Study questions.
1. Edit the blog post by rewriting the part from "Movement seems especially" to "reflex every morning.." with "paralysis" changed to "stagnation".
2. In the blog post, since what event has the writer been seeing things with much starker clarity?
3. Write the next part of the blog post, picking up after its last sentence.

Given text.
"""
I just read an interesting post from The Written Addiction.
It spoke to me because lately I am seeing that decisions prompted by emotional responses are often not helpful, that said I have often been driven by my emotions and fears to do things that were, in the long run, downright damaging for me, that said I had to do those things and have those reactions to learn..
Movement seems especially important to me lately, too as I am beginning to see how stuck in paralysis I became for years, my fears for self and family literally stopped me moving forward at all to FULLY LIVE and embrace life… So sad to see it now, but there you go.. and I probably had to walk down that path in order to see it all and I have been seeing it all in much starker clarity since the eclipse on Saturday.. I notice lately that when I push myself to be in my body I put myself in the present but its hard each morning with the PTSD trauma that cascades the fear and environmental scanning reflex every morning..
"""
Given records.
"""
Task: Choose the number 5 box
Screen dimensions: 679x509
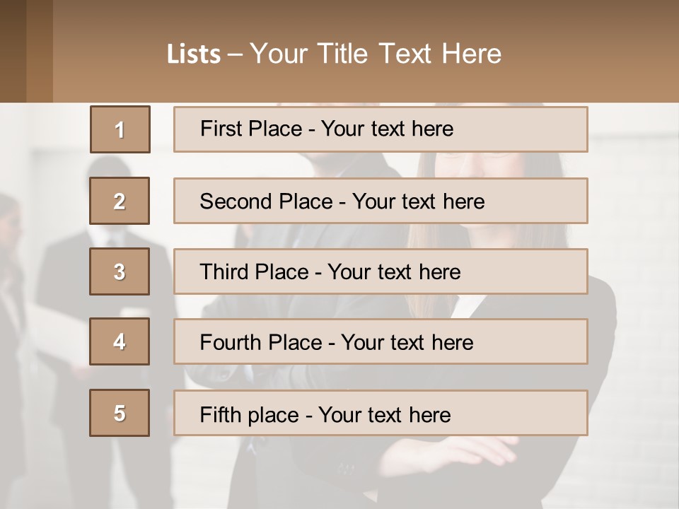Action: 120,413
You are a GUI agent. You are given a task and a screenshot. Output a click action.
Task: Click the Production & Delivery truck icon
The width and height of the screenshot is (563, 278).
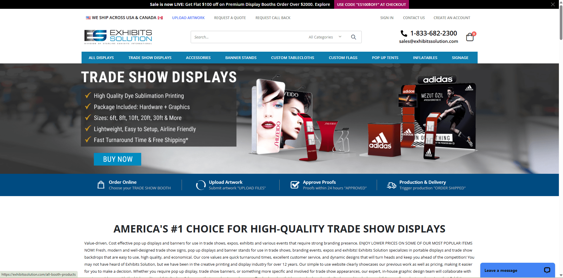click(391, 185)
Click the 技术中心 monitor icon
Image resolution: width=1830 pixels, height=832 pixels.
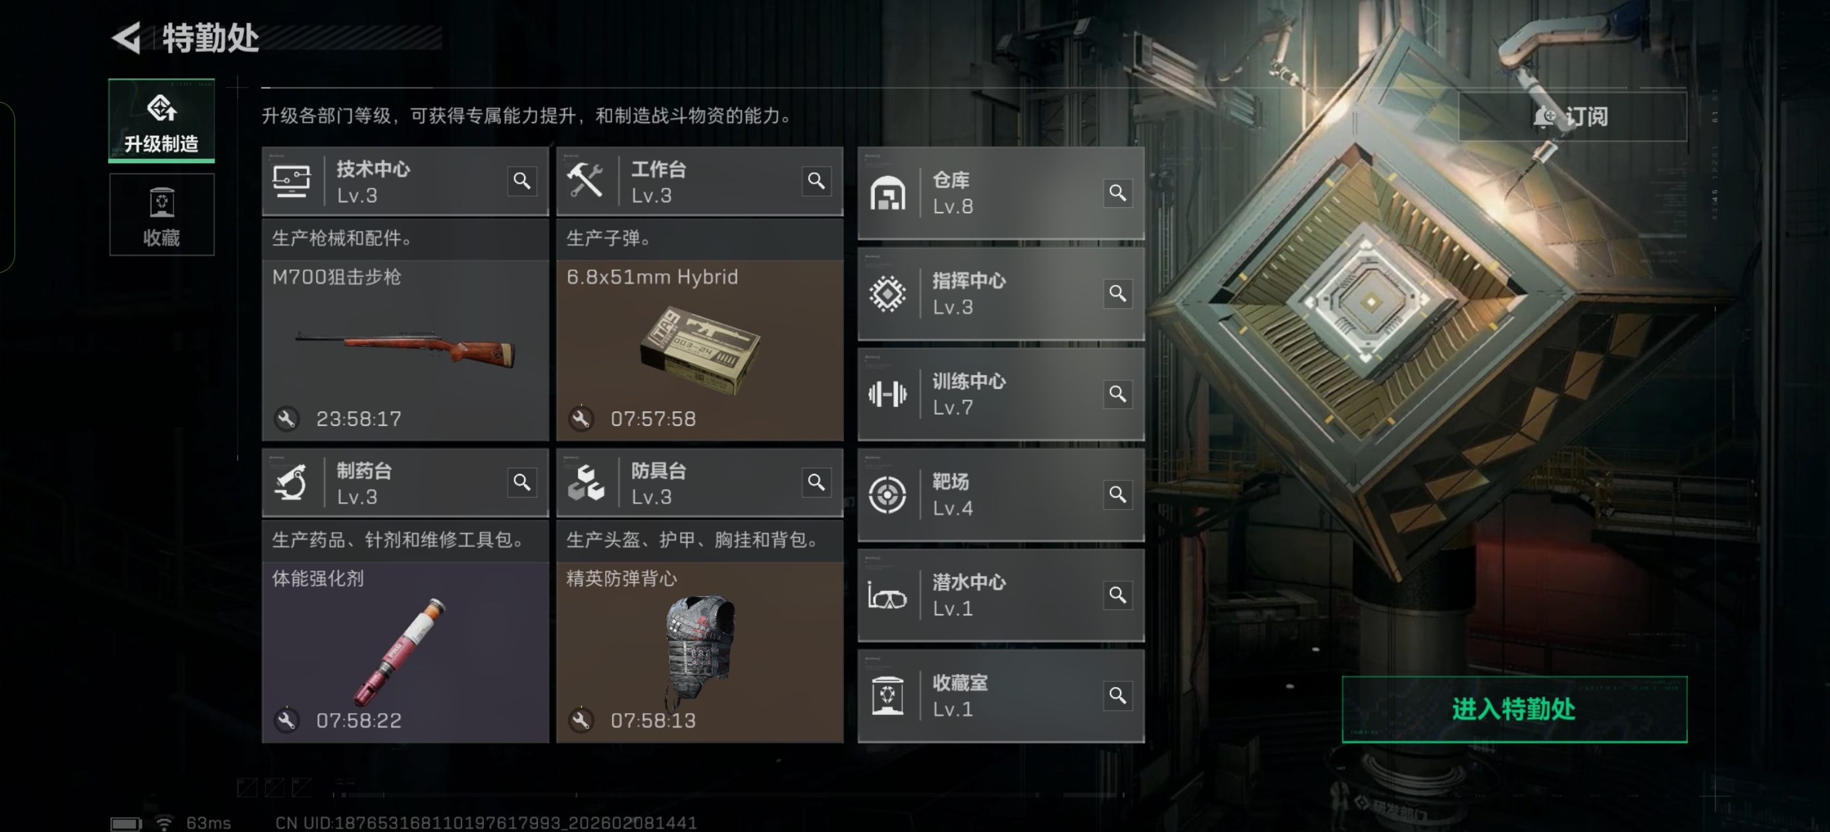291,181
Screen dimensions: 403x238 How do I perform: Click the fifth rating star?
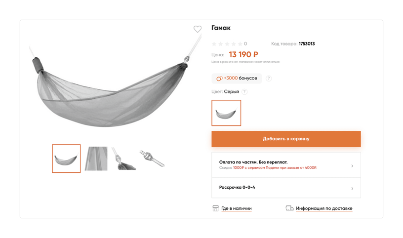(x=240, y=44)
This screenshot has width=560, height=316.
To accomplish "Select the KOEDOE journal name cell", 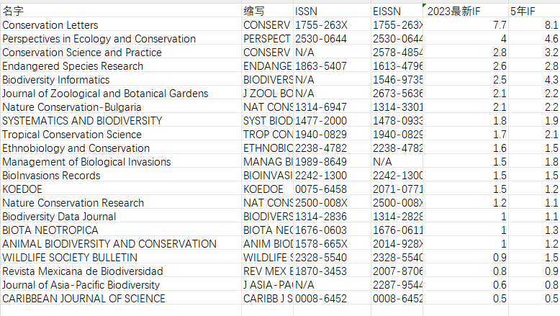I will click(x=121, y=189).
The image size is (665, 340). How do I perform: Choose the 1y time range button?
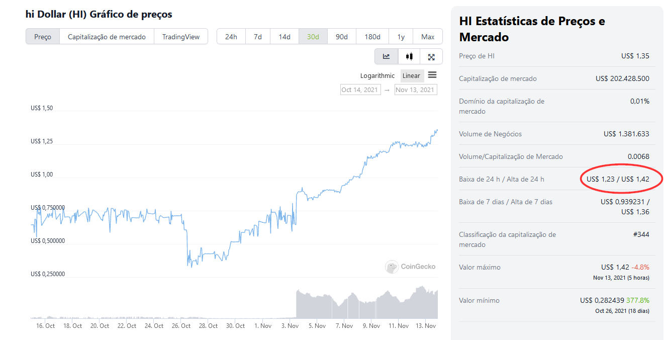pos(401,37)
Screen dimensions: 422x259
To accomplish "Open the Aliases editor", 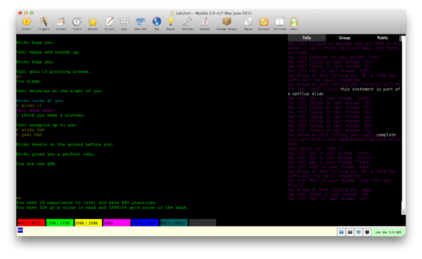I will (61, 22).
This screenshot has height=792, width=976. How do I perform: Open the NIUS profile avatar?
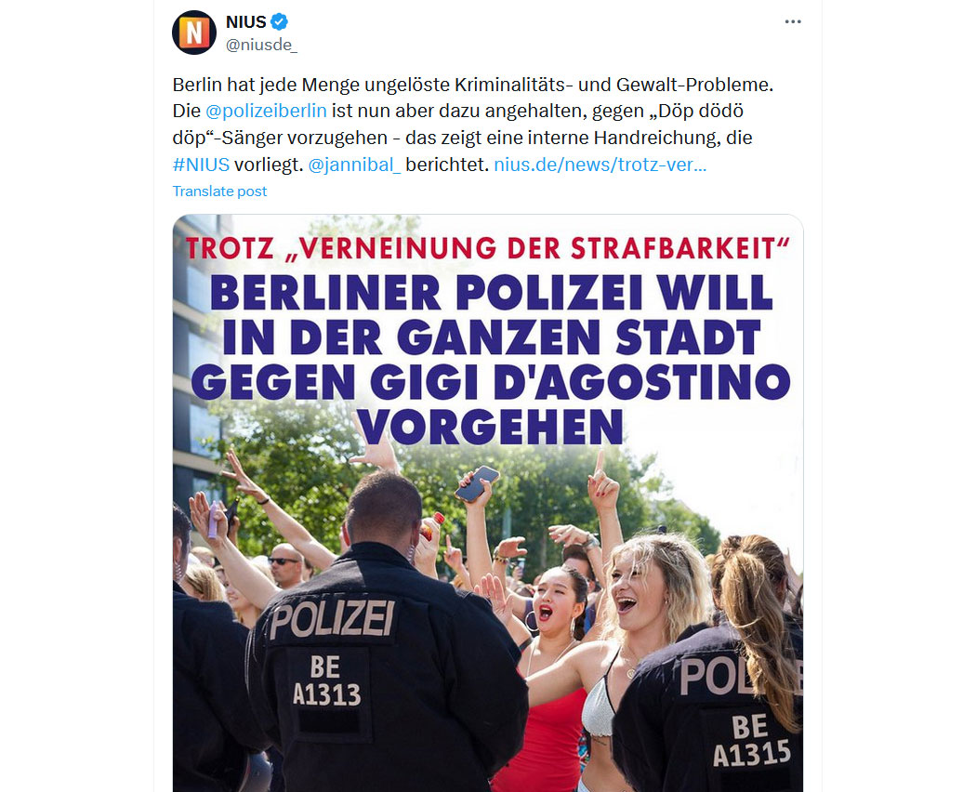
"""
Results for each task.
1.
Movement seems especially important to me lately, too as I am beginning to see how stuck in stagnation I became for years, my fears for self and family literally stopped me moving forward at all to FULLY LIVE and embrace life… So sad to see it now, but there you go.. and I probably had to walk down that path in order to see it all and I have been seeing it all in much starker clarity since the eclipse on Saturday.. I notice lately that when I push myself to be in my body I put myself in the present but its hard each morning with the PTSD trauma that cascades the fear and environmental scanning reflex every morning..

2. Since the eclipse on Saturday.

3.
There is a not a lot more to say on this matter but to say I am working hard lately to see when I am prompted to act by an unhelpful emotion, or thought.. I am also trying to work on my vulnerability to hard luck stories. I had someone on Facebook put the hard word on me for money again yesterday and they claimed it was for hospital treatment.. I have just detached today. The minute someone is in need I feel I should help living in a financially secure position, but I am even questioning that now.. Selfish as it seems lately I just want to give to me and take the steps to make my own life more positive… I am just a little sick of giving and being asked to solve other’s problems.. After all each day I have to work hard to solve my own and meet my own needs.